We present an analysis of the radio quiescent data from a multiwavelength campaign of the active M-dwarf flare star AU Mic (dM1e) that occurred in October 2018. Using Ku-band data (12 to 18 GHz) from the Very Large Array and K-band data (17 to 25 GHz) from the Australia Telescope Compact Array, we find that the quiescent spectrum can be decomposed into two components: one falling with frequency and one that remains flat. The flat component has a relatively steady flux density of 0.64 $\pm$ 0.14 mJy. The falling component varies in strength, but exhibits a spectral index of $α$ = $-0.88 \pm 0.10$. The falling component is thus consistent with nonthermal, optically thin gyrosynchrotron radiation with a corresponding power-law index similar to flares from AU Mic. While a flat component may arise from thermal, optically thin free-free emission, the observed flux density and inferred mass-loss rate are both too large compared to previous stellar wind and X-ray emission theory and models, necessitating an alternative explanation. This flat component instead matches well with an optically thick gyroresonance component integrated over multiple source regions such that the composite spectra are reasonably flat. The persistence of these components across the rotational period suggests multiple source regions, which may help explain changes in flux density and persistent high-energy electrons.

Figures (4)

• Figure 1: Top: Light curves for the VLA and ATCA are shown, in bins of 1 minute (1 m) and 5 minutes (5 m), respectively. Flares and periods of high noise due to weather effects are grayed out and not used in calculations. The rotational modulation extrapolated from the temporally nearest TESS Sector is shown in yellow Ikuta2023. Bottom: Circular polarization fraction of the VLA data is displayed against the TESS rotational modulation. The gray dashed line marks $\pi_c = 0$.

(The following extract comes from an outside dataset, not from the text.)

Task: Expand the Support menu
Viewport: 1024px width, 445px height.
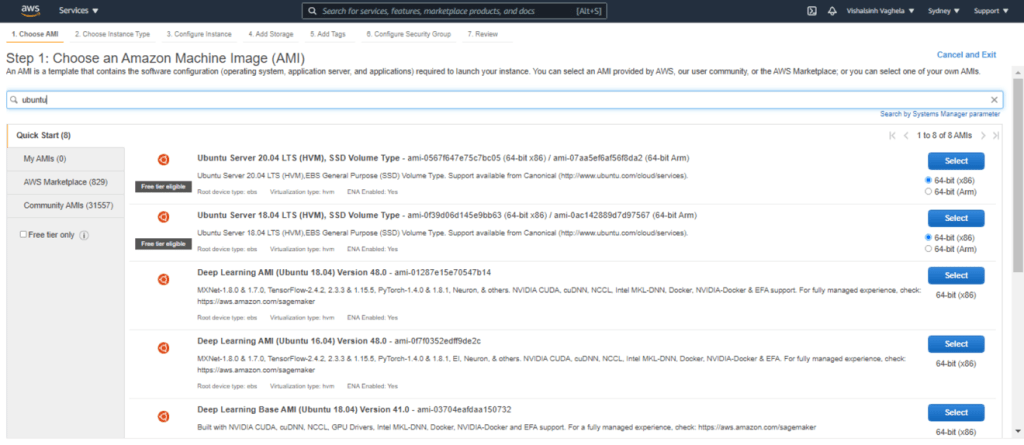Action: [x=990, y=11]
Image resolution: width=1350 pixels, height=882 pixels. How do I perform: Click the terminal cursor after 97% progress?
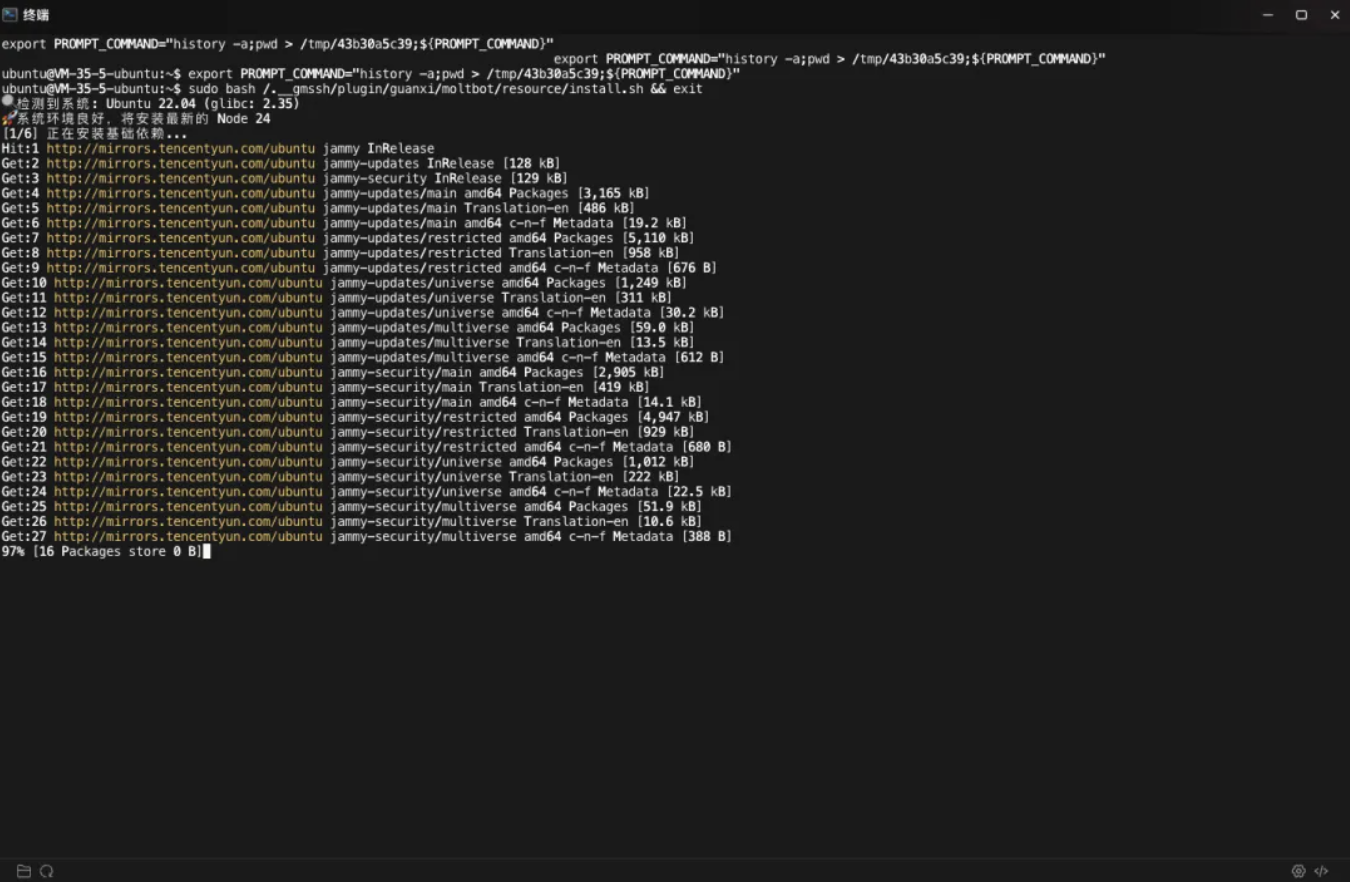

• Figure 2: Radio spectra integrated over all quiescent times. The VLA Ku-band wideband and the 2 ATCA K-band subbands are split evenly between 4 frequency ranges each.
• Figure 3: Best-fit coronal heating model of thermal free-free emission Cranmer2013 compared to past VLA Cox1985White1994Leto2000 and ALMA MacGregor2013 data. The thin solid line marks the coronal heating model limit where $\dot{M}$ rises above $10^{-8} \, M_{\odot}$ yr$^{-1}$. Spectra from Figure \ref{['fig:FigQuiescentAll']} are plotted in red. Cross markers indicate upper limits.
• Figure 4: Estimated electron kinetic energy rates ($E_\text{KE}(t)$) from the gyrosynchrotron component of the quiescent light curve. Various magnetic field strengths ($B$) are tested within a plausible range for M-dwarf atmospheres.